Although she has not made public any detailed plans for the biggest U.S. magazine business, Lang told the paper that she has homed in on the transition to mobile devices and the customizing of ads for marketers based on reader data the company collects.
But she doesn't eye a move to all-digital magazines as of now. Barry Diller, chairman of IAC, last week signaled that Newsweek could eventually become a mostly digital magazine. "That's not my focus right now," Lang told the Times when asked about his comments. "A year from now, come back and we can talk about it."
But she does want to tailor Time's magazines to the needs of digital consumers. Lang has looked at research about readers' daily news cycle, which shows that morning news should focus on bite-size headlines and news updates, afternoons are ideal for slide shows and videos, and the evenings provide time for more in-depth reading, according to the Times.
Meanwhile, personal information has helped tech companies to target audiences, and traditional media companies can benefit the same way, Lang said. "We'll be building lots of new products for advertisers," she told the Times.
For example, marketers hoping to reach new mothers can get their messages into an issue of Time's People magazine, as well as its online edition and apps when Peoplefeatures photos of Jessica Simpson's baby or Sandra Bullock's adoption announcement, the Timesexplained.
In her first couple months as the new head of Time Inc., the former Digitas CEO has held town hall meetings and questioned many of the company's 9,000 employees.

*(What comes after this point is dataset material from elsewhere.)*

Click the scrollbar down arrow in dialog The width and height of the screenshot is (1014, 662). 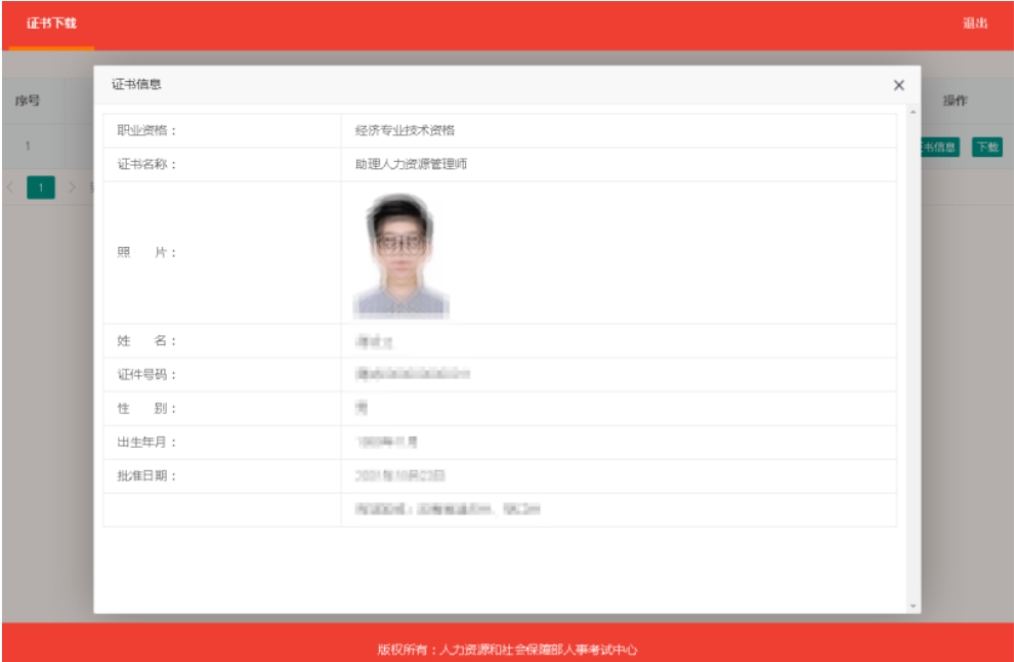913,606
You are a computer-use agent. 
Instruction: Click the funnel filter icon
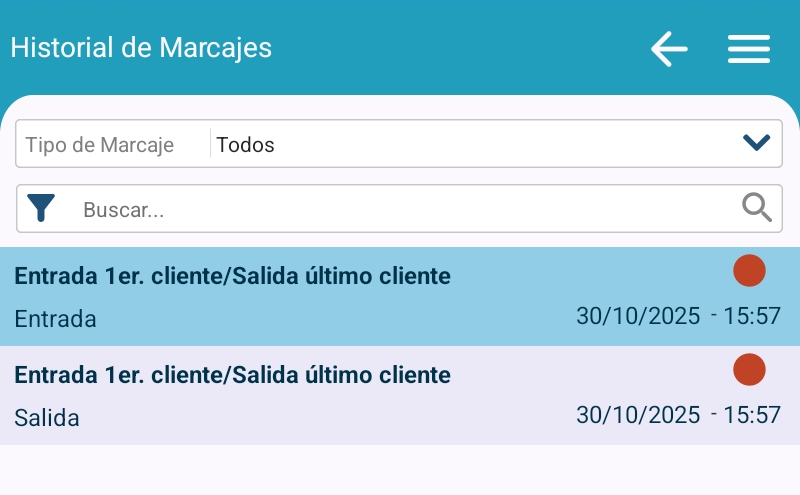41,208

According to the Times, her questions included "Do you think print is dead?"and "Will magazines survive?"
Said Lang, a marketer who now leads a company full of journalists: "In the beginning, the questions were crazy."
She also met senior executives in New York to review each Time Inc. magazine and assess what it needed to thrive in the digital age.
"The point of the process was to say we're not going away in a room and shutting the door and whispering," Lang said.
Lang, known as affable and a self-described pragmatist, used the word "consumer" more than 25 times in a roughly 90-minute interview, the Times said. And it mentioned that she has a Time magazinecover featuring billionaire investor Warren Buffett framed in her office. The headline: "The Optimist."
Said Lang: "That was the cover the Monday I arrived here. I had to put it up on my wall."